The University of Pittsburgh junior said chemistry has been her Achilles heel since high school when her regular teacher, whom she called “awesome,” took an extended leave and a substitute took over her class.
Pesselato said the substitute lacked a chemistry background, so the students did not receive the instruction the full-time teacher outlined in a lesson plan
Years later, “I still struggle with (chemistry),” said Pesselato, who does not believe she was adequately prepared for college-level coursework.
Consistency at all levels of education is vital, said Nancy Waymack of the National Council on Teacher Quality, a nonprofit, nonpartisan research and policy group.
“Having a teacher absent one or two days throughout the year in a way that's planned ... (the students) could very well have a very successful learning day,” she said. “But certainly ... if a teacher's habitually absent ... then it's much less likely that the children are going to be able to have a consistent effective learning experience.”
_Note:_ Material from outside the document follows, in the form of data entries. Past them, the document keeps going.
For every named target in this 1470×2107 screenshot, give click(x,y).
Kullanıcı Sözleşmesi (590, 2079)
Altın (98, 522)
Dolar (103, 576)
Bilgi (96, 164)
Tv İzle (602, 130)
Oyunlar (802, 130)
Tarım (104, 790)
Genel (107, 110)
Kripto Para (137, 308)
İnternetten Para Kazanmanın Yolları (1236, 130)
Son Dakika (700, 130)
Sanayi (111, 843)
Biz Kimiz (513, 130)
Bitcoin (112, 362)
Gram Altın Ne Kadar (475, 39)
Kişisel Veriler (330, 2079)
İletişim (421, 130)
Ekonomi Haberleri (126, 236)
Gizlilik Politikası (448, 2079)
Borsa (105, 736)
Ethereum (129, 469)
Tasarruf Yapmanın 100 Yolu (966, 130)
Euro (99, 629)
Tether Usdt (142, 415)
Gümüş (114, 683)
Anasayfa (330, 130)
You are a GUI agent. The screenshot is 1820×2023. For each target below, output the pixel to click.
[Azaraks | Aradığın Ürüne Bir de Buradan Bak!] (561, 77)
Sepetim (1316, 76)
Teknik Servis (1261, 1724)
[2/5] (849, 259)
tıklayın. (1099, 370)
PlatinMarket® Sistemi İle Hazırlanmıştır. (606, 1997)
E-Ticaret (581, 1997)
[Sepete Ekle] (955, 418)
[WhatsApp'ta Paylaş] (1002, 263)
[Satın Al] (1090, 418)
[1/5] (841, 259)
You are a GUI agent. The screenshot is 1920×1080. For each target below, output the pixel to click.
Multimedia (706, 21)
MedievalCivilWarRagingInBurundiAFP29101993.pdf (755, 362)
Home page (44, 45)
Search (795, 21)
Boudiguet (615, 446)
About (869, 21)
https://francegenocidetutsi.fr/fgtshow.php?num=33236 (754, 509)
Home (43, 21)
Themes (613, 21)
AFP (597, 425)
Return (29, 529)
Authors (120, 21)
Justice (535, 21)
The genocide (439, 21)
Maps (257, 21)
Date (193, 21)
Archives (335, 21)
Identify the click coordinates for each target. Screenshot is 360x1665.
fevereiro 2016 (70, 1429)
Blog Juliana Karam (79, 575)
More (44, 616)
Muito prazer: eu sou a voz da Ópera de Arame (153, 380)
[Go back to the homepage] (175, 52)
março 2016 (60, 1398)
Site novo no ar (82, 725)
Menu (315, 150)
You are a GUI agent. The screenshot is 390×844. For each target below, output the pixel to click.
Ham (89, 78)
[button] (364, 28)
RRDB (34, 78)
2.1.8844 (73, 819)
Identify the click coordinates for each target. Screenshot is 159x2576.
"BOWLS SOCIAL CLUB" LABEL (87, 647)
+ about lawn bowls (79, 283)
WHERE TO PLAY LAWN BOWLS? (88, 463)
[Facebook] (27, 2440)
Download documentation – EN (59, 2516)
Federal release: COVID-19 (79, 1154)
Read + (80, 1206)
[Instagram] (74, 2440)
Raegen Miller studied teacher absenteeism for eight years and authored a widely cited report for the Washington-based Center for American Progress. “There's some pretty good evidence ... that more absence leads to lower achievement,” she said.
The study cites other research showing that every 10 absences lower mathematics achievement by the same amount as having a novice teacher versus an experienced one, Miller said.
The quality, training and creativity of a substitute also play a role, said Garrett Graff of Shadyside, who substitutes in 10 local districts.
Graff, with a degree in social studies and history, covers classes ranging from math to English to home economics, “which is incredibly intimidating because it's not your specialization.”
But he said, “There's no sense in wasting a day,” so he tries to make sure “he's teaching the kids at least something.”
Still, he knows there are substitutes who simply pass out a packet of papers left by the full-time teacher, then read their own books.
Graff said he learned classroom management skills and how to set up impromptu lesson plans in college and tries to use whatever knowledge he has when substituting.
Because substitutes are used so widely, training them has taken a front seat in recent years.
STEDI.org, a national organization focused on training substitute teachers, works with interested districts, said Director Geoffrey Smith. The group, which provides a free online course, has the lofty goal of training every substitute in the nation by 2013.
“The better they know that they can do the job, the better they actually perform,” he said.